I am dedicating this month to simply being.
It will consist of early starts (hopefully beginning with a hot shower) followed by meditation, pranayama, ashtanga yoga, breakfast, philosophy, lunch, anatomy, hatha yoga, meditation and dinner.
Sounds extreme? Perhaps. But perhaps we could all benefit from stepping up and making changes in our world. It’s tough. But how do you know what’s on the otherside, unless you push your boundaries?
So after two months of indulging, it’s time to apply some discipline. A clean diet, study, physical activity (four hours a day minimum) and no more lazy cigarettes. That’s the aim. Not only is it the aim but instead of viewing it as taking things away from myself, I am viewing it as giving things to myself.

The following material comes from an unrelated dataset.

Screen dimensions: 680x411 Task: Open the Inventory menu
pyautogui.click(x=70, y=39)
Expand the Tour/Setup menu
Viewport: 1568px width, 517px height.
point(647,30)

This shift in my life is considerable. I am hoping to find ways to calm the mind chatter that has become a very real part of my everyday, up until now. And I am hoping to find the stillness I have been searching for, within. Or at least scrape the surface.
I have asked questions, and searched for answers. I have searched high, and dug low. I have travelled to many places in my life, only to return home with the same restless feeling that initially drove me to leave.
So I’m taking some responsibility now, for me, and for my own happiness. For if there is one thing I have learnt, it is that you cannot expect other people to make you happy. You are responsible for your own growth, your own experiences, how you perceive the world, and ultimately your own happiness.
If something is not right for you, if you are finding yourself struggling through your day, complaining or wishing things were different – only you can change it.
And that’s what I have come here to do.